Je spoile, mais les prix annoncés sur l’internet sont loin de ce qu’on a payé en serrant les dents (je suis à deux doigts de me demander si y’a des tarifs touristes, internet dit que non. MAIS QUE CROIRE ? LA TERRE SERAIT-ELLE PLATE ? C’est ce qu’ils disent, all around the world).
En revanche, malgré l’addition déconcertante, cet endroit est Formidable. Avec un grand F. Quand on arrive devant, on dirait une vieux magasin brocante pourri fermé au public. Dedans, c’est assez grand. Je Le RDC a un grand comptoir, un juke box super, des tables, l’ambiance est tamisée et y’a que des chansons bien dans le juke box.


On commande une première canette de bière (pas de pression ici). Et la serveuse, plutôt sympa dès le début nous dit qu’on peut aller voir l’étage, qu’en plus c’est hanté.

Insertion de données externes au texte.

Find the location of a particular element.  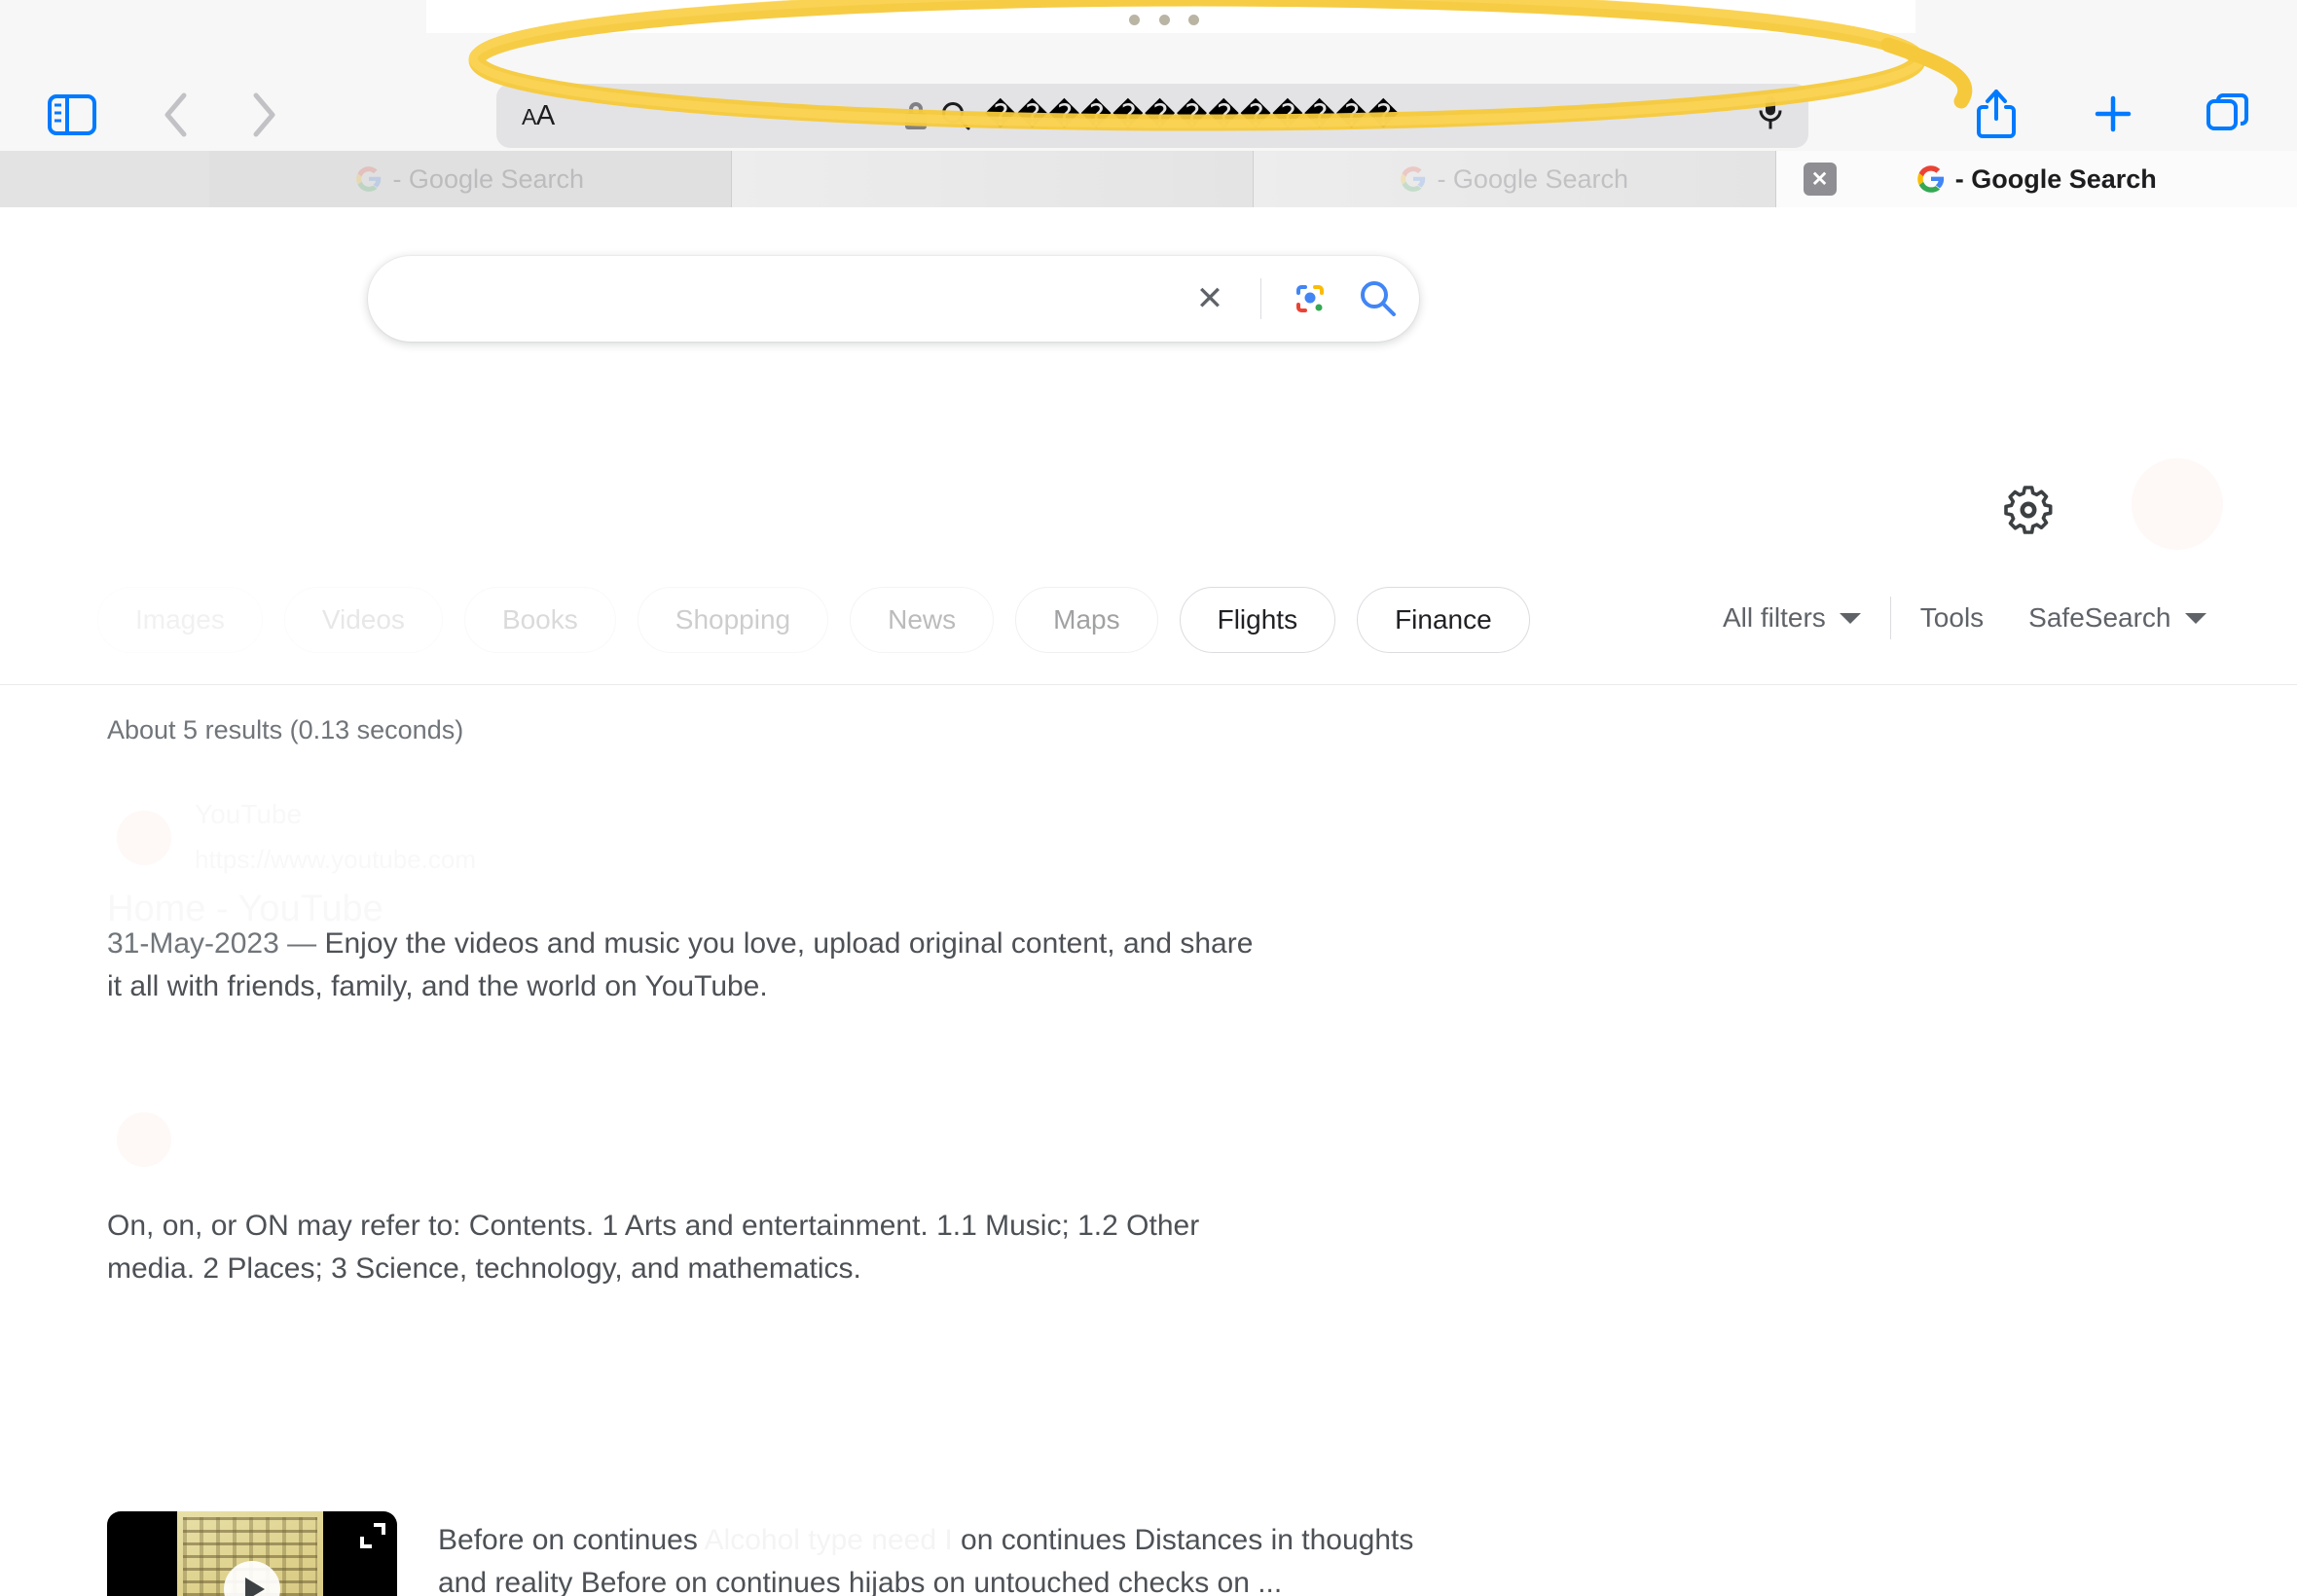

chip-label: Flights is located at coordinates (1258, 620).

L’étage vaut le détour. C’est tout pourri, tout pété. y’a un couloir, avec des pièces déglinguées. Des toilettes avec des baignoires recouvertes. Des petits salons avec des meubles qui s’effondre. C’est super. Au bout du couloir, y’a un autre comptoir, c’est le bar de Nate, qui travaille là depuis la nuit des temps. Je vous mets un lien là avec toute l’histoire, au cas où. On n’ose pas trop s’attarder là : Nate discute avec des dames.

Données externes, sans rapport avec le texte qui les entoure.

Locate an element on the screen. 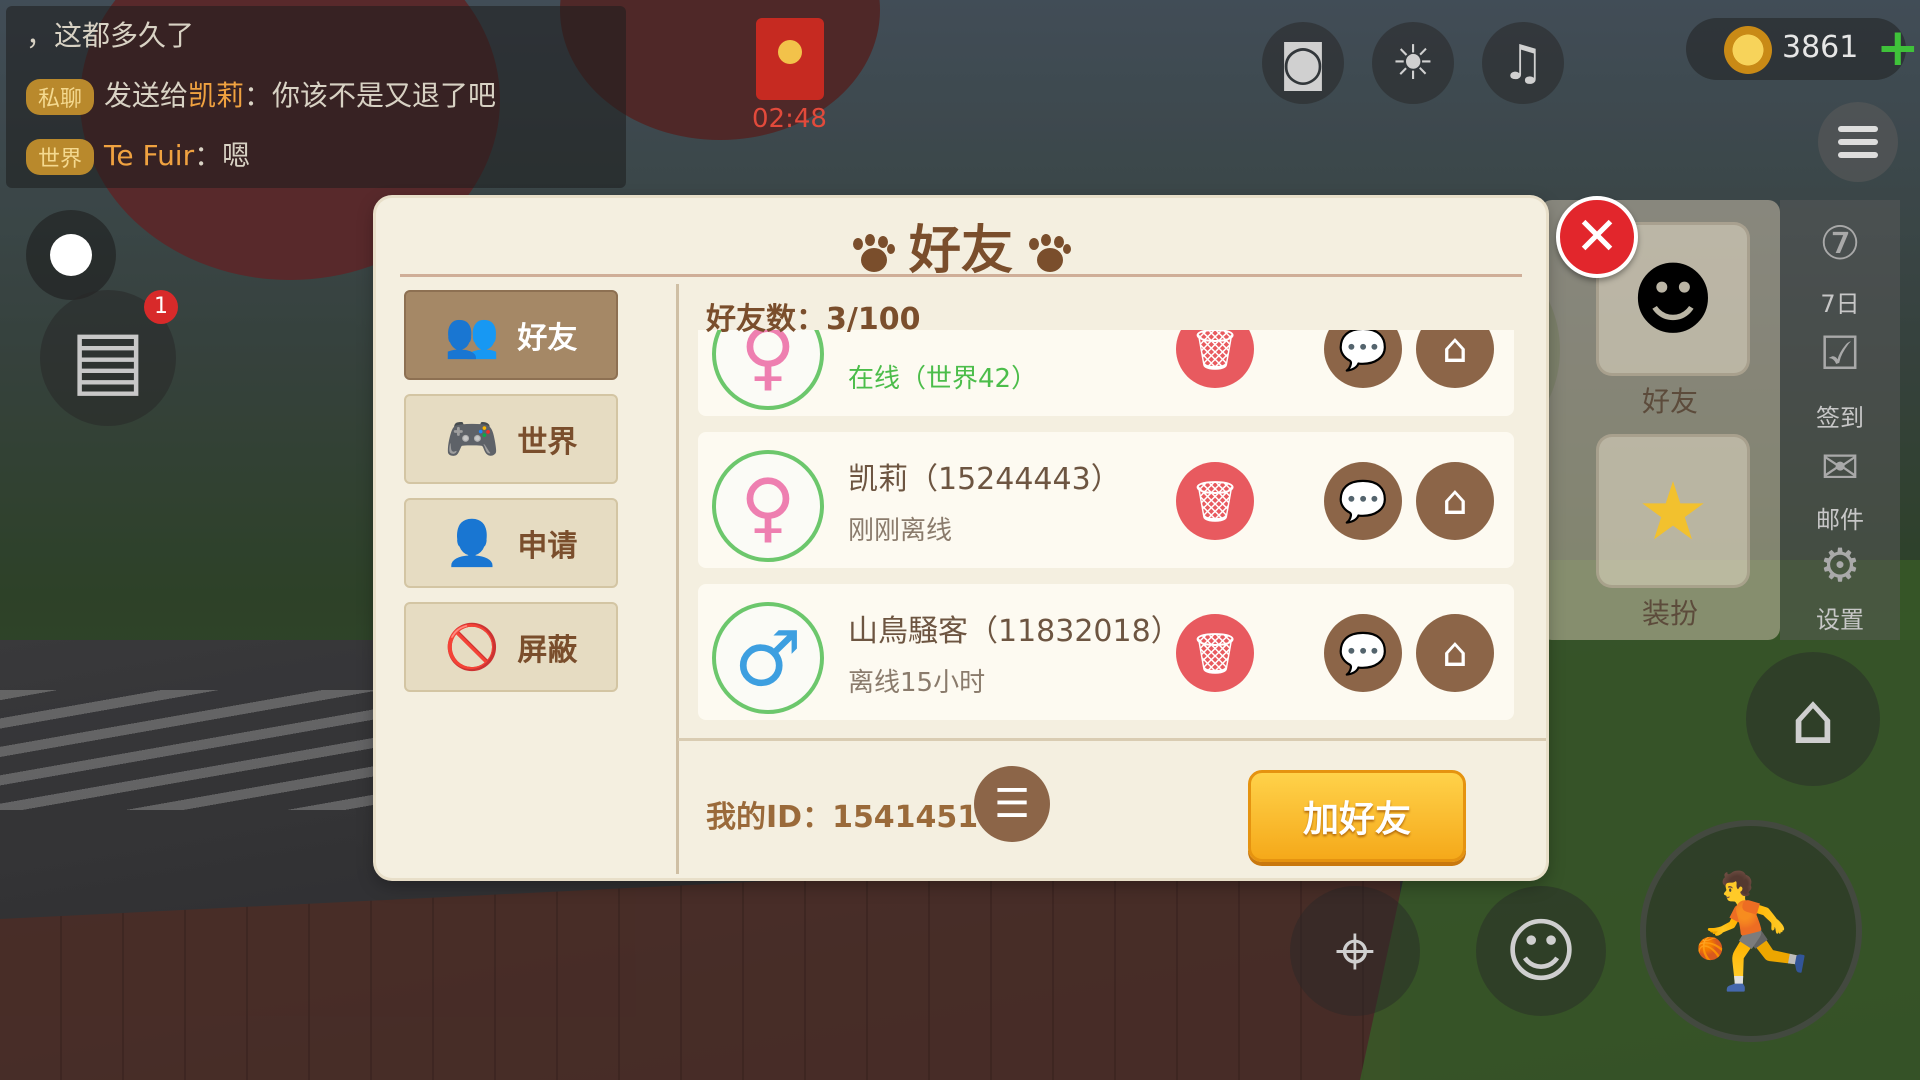 Image resolution: width=1920 pixels, height=1080 pixels. coin-icon is located at coordinates (1748, 50).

Retour en bas, on cause avec un musicien qui était prof de français et il est très content de parler français avec nous.
Il nous invite à venir le voir jouer dans le rade d’en face un peu plus tard.
On commande un Soul Burger (LE burger de Earnestine and Hazel’s) qui s’avère être assez nul et à 9$ au lieu de 6$ (damn you, internet). Mais on est content quand même. On a plongé dans Memphis, même si on a démarré la soirée fort trop tôt, et qu’on capitule assez vite, au lieu de faire la foire au bout de la nuit.
On passe voir où le prof joue, mais c’est, pardon, un peu tarte. Des chaises alignées, on dirait un récital de poésie avec du vin. On décide de rentrer, et s’acheter des bières à boire au Airbnb, tranquillou.
C’est donc en terminant cette très bonne bière locale (car l’eau de Memphis, c’est la mieux des USA -j’ai oublié pourquoi mais on me l’ai dit et je l’ai lu-) que je termine ce petit compte rendu du jour.